The past is never dead. It’s not even past.

Requiem for a Nun
, William Faulkner

Cape Town,

February 2011

1

The southeaster relented just after midnight. The wind, ferocious for days, folded itself into the gullies on Table Mountain, giving the battered city some respite. The dog shook herself awake in the piss-soaked alley between Parliament and the Slave Lodge. Now was the time to hunt, before the bands of feral children emerged from the storm-water drains to rifle through the bins. She fixed
her eyes on her mistress and whined.

No response.

The dog pushed her wet muzzle against the woman’s hand. Then she growled, nuzzled her face. The woman stirred.

‘Jennie,
ou hond
. Is night, mos.’ She burrowed into her nest of blankets.

Jennie licked her face. The woman pushed herself up.

The dog barked.


Ag,
hondjie
.’ She ruffled the fur on the dog’s head. ‘You hungry?’

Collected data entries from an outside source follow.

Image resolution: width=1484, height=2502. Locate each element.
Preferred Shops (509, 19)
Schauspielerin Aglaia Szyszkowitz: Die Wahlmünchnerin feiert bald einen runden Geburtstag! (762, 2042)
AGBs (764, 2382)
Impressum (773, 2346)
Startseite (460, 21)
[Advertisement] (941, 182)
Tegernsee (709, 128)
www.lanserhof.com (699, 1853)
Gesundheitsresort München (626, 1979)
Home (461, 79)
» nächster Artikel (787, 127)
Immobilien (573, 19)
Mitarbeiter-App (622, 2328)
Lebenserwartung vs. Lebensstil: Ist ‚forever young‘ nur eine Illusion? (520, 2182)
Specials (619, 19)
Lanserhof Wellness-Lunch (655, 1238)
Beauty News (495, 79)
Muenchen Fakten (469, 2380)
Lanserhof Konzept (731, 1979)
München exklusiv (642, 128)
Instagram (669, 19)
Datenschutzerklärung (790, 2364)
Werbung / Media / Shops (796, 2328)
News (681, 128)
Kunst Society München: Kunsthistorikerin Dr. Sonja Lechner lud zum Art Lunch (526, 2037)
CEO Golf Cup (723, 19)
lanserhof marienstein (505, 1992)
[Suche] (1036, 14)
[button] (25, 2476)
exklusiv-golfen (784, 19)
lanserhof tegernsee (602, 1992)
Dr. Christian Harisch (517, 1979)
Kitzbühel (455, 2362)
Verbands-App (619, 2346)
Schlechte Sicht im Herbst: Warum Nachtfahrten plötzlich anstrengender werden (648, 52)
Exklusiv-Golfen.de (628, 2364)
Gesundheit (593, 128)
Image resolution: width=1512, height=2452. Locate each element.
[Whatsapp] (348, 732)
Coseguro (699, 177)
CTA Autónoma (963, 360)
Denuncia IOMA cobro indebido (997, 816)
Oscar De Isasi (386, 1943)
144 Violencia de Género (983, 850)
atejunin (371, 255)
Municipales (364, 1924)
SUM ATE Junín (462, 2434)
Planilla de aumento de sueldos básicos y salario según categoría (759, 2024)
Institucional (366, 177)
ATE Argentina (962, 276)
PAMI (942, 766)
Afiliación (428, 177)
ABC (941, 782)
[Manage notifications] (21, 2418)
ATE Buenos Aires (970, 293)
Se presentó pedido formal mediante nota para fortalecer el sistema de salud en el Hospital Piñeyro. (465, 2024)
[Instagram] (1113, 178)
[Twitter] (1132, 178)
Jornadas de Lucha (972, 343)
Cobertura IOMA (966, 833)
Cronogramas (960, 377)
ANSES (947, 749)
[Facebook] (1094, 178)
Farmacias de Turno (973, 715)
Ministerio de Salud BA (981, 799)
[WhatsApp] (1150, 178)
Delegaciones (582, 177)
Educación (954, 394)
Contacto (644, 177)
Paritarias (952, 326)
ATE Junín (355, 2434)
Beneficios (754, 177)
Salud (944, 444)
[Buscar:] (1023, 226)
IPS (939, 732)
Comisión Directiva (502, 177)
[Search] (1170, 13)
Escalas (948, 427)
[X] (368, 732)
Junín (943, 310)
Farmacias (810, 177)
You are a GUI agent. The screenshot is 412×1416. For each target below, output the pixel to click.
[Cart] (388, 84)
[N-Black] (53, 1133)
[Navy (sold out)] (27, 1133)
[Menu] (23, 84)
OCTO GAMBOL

The dog chased its tail, for a moment a puppy again. The woman hauled herself to her feet. She shouldered her roll of bedding and followed Jennie to the entrance of the alleyway. She paused in the shelter of some trees. A lone light in the nave of St George’s Cathedral had coloured the leaves of an oak blood-red and blue. A stained-glass Jesus, eyes shut, seeing nothing.

Adderley Street
was deserted. Just the banks, the shops, the fountain, the statue. Jan van Riebeeck. Eva felt sorry for him, a Dutchman sent to start a vegetable patch at the wind-scoured Cape of Good Hope. 1652. The only date Eva remembered from school. She had been bussed in from the wine farm to march with her classmates once. They had all clutched the orange, white and blue flag in small, work-toughened fists,
cheering for a republic that wasn’t theirs.

Eva turned west.

Strand Street also empty. The bins full. A sandwich for Eva, a chicken bone for Jennie. They walked towards the tangle of highways, the dockyards, new blocks of flats. The woman sniffed the air. She could sense the ocean. Salt, rotting kelp, diesel, the sailors who came ashore with money in their pockets. Eva too old by now,
too
uitgenaai
, even for a blind-drunk sailor who had been at sea for six months straight. There was more food outside the strip clubs at the bottom end of town. Their doors were closed, the bouncers’ stools upended in the stairwell. Two whores were getting into a taxi together.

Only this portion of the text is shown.